Walk with me through an example. We can study a domestic cat’s anatomy and say that it has a tapetum lucidum that reflects any light that passes through the retina back into the eye. In another direction, we can say that our cat belongs to the order Carnivora, Kingdom Animalia. Similarly, some of my colleagues focus on describing the characteristics of a cubic surface. They are four-dimensional geometric shapes—two-dimensional if we use complex numbers for moving around—that are cut from space by a single equation of degree three. A classical result dating from 1849 shows that every smooth—that is “good”—cubic surface has 27 straight lines. In another direction, we can try to understand where these surfaces are located about other ones. Recall the basic biological kingdoms: animals, plants, etc. We also have a classification of the complex surfaces started by Max Noether at the end of the nineteenth century and finished by Kodaira and David Mumford in the 1970s. This mathematical result, known as the Enriques-Kodaira classification, organizes all complex algebraic surfaces into ten types such as rational, K3, Enriques, and general type. Among these groups, cubic surfaces belong to the rational ones.

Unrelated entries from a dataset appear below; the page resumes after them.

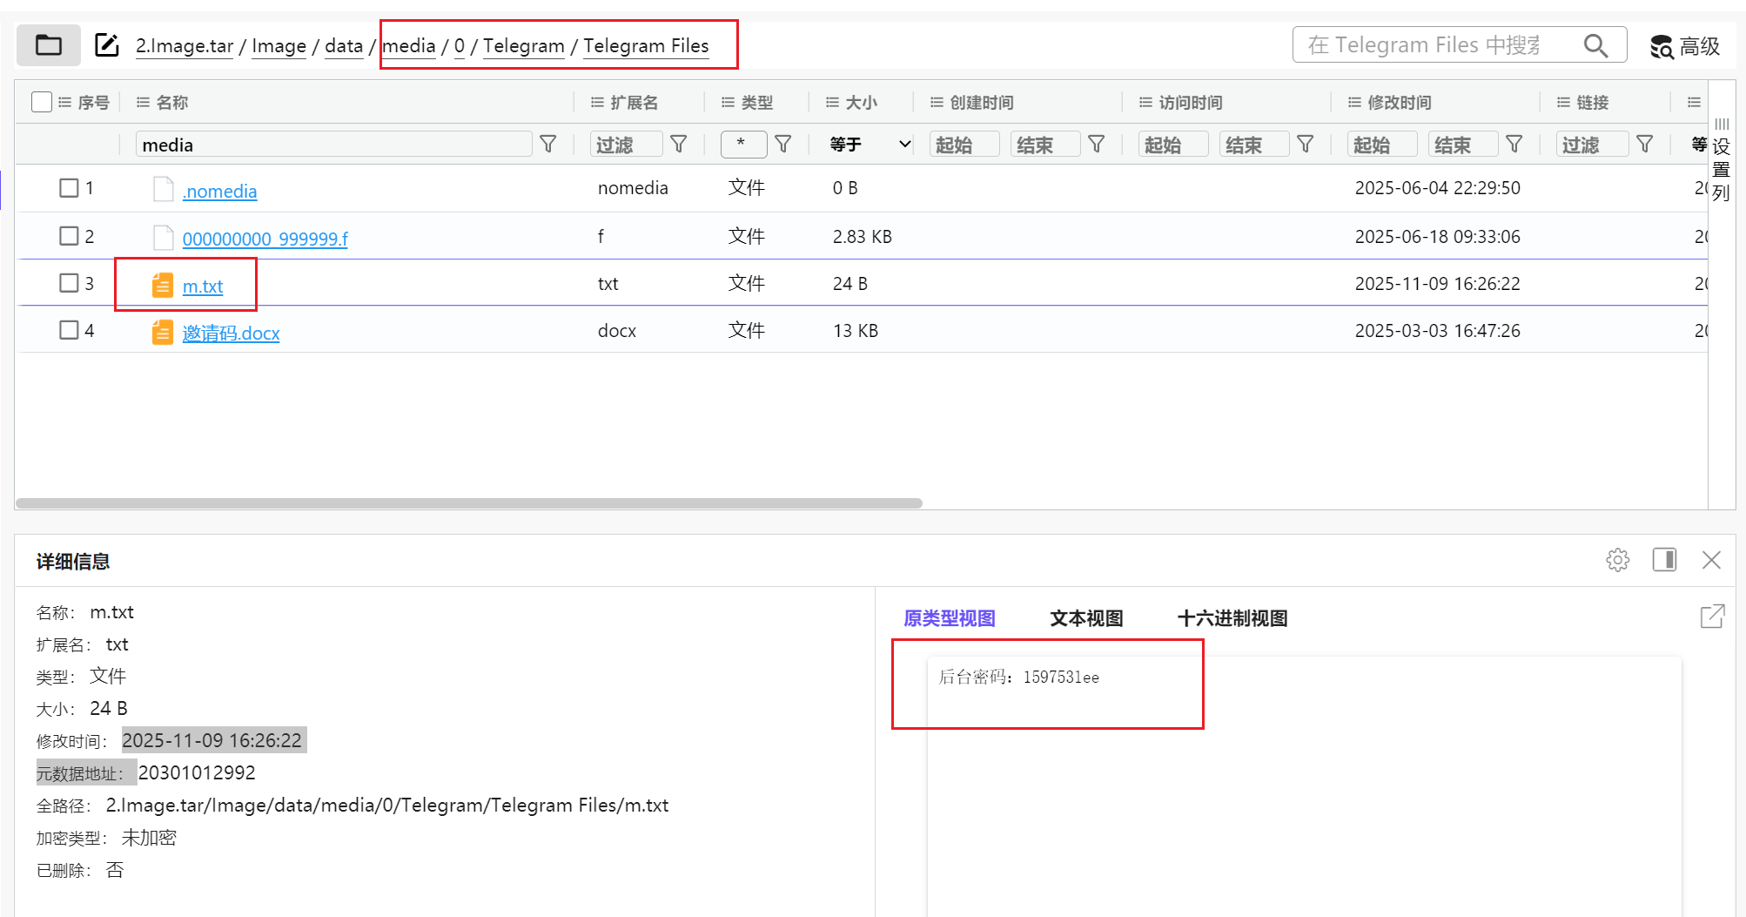Click the search magnifier icon

(1595, 45)
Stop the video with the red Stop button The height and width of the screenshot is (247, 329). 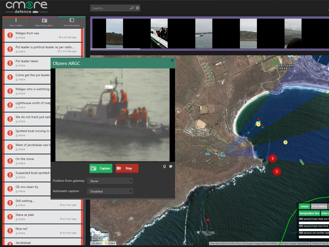[127, 168]
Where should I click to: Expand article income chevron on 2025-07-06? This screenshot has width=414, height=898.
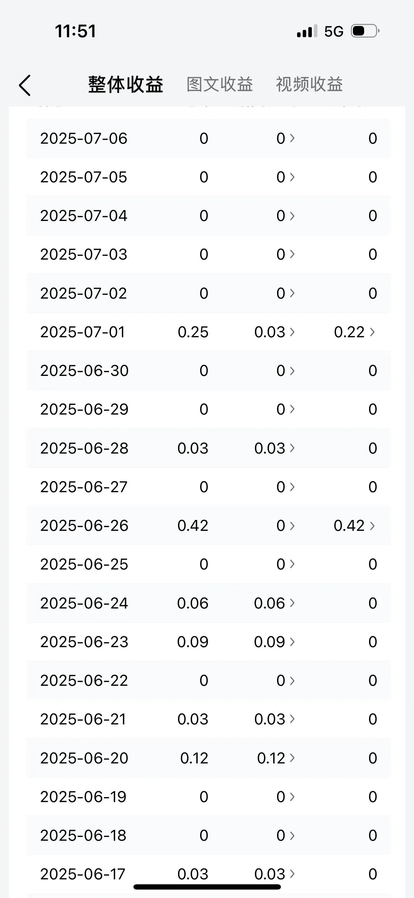[x=292, y=138]
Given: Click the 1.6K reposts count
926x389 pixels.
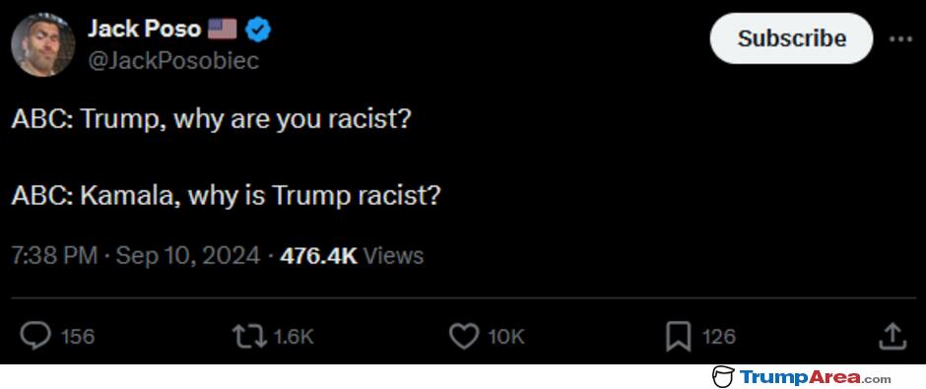Looking at the screenshot, I should (294, 337).
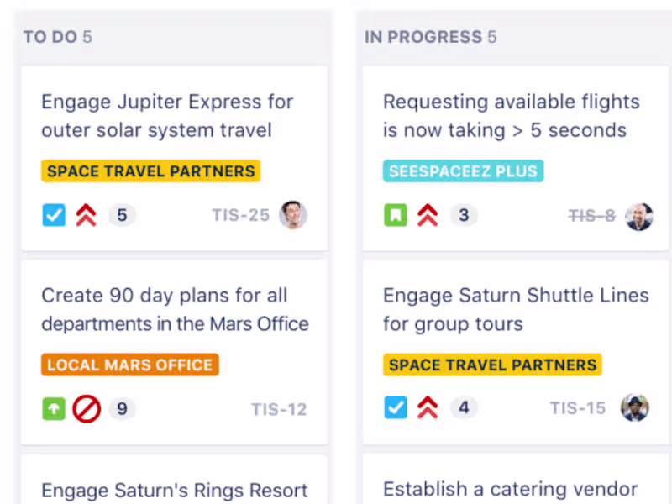Select the yellow Space Travel Partners label on TIS-25
The image size is (672, 504).
pos(151,171)
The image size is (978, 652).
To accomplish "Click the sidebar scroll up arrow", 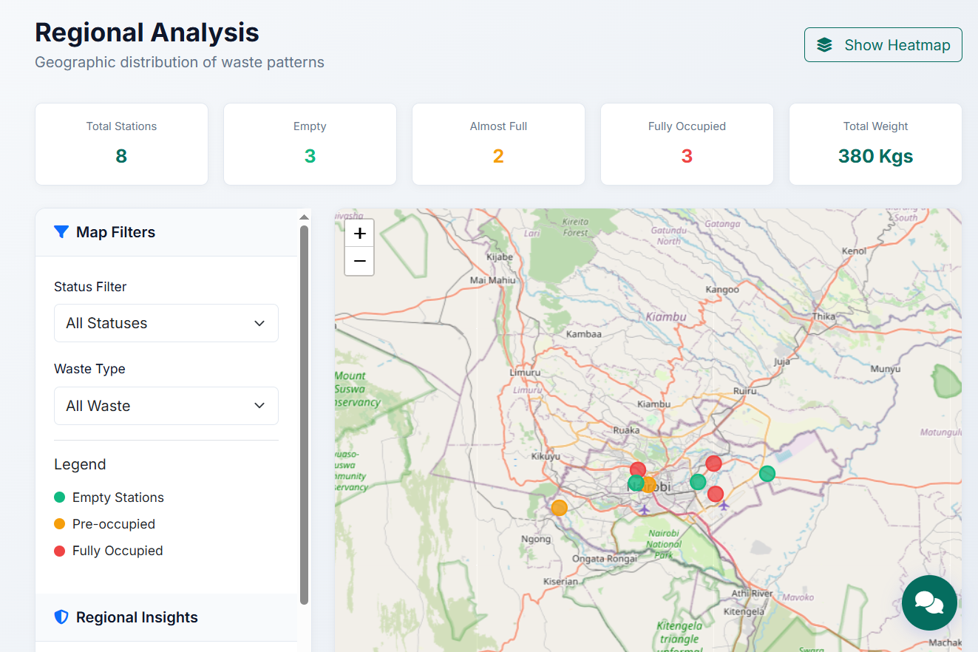I will pos(304,217).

To say that a cat is an animal or a cubic surface is a rational surface is not satisfactory. A finer classification is desired. A biologist will tell us that domestic cats, also known as Felis catus, belong to the genus Felis, which currently has five other species:
Felis chaus (jungle cat)
Felis silvestris (wildcat)
Felis nigripes (black-footed cat)
Felis margarita (sand cat)
Felis bieti (Chinese mountain cat )
All members of the Felis genus share some similarities. For example, their pupils contract to a vertical slit. In our case, a cubic surface belongs to a family of surfaces called del Pezzo. There are nine types of del Pezzo surfaces, and they are labeled by a number—their degree—that varies from one to nine. Cubic surfaces are del Pezzo surfaces of degree three. Del Pezzo surfaces share some characteristics among them, such as a finite number of lines. A del Pezzo surface of degree one has 240 straight lines, while a del Pezzo surface of degree seven has only 3 of them. A deeper result came in the 1960s when Yuri Manin discovered that we can attach a root system to most del Pezzo surfaces. Roots systems are configurations of vectors that play a fundamental role in Lie groups and Lie algebras's theory.
Many subtleties go unmentioned. How do you recognize a cat or a del Pezzo surface? Are there fundamental invariants that help us to distinguish them? If we build a catalog of all cubic surfaces, how big will it be? We are all blessed by the diversity of living organisms on Earth. Fewer people are aware that we are blessed with a richness of mathematical objects and that mathematicians wake up every morning resolved to explore them.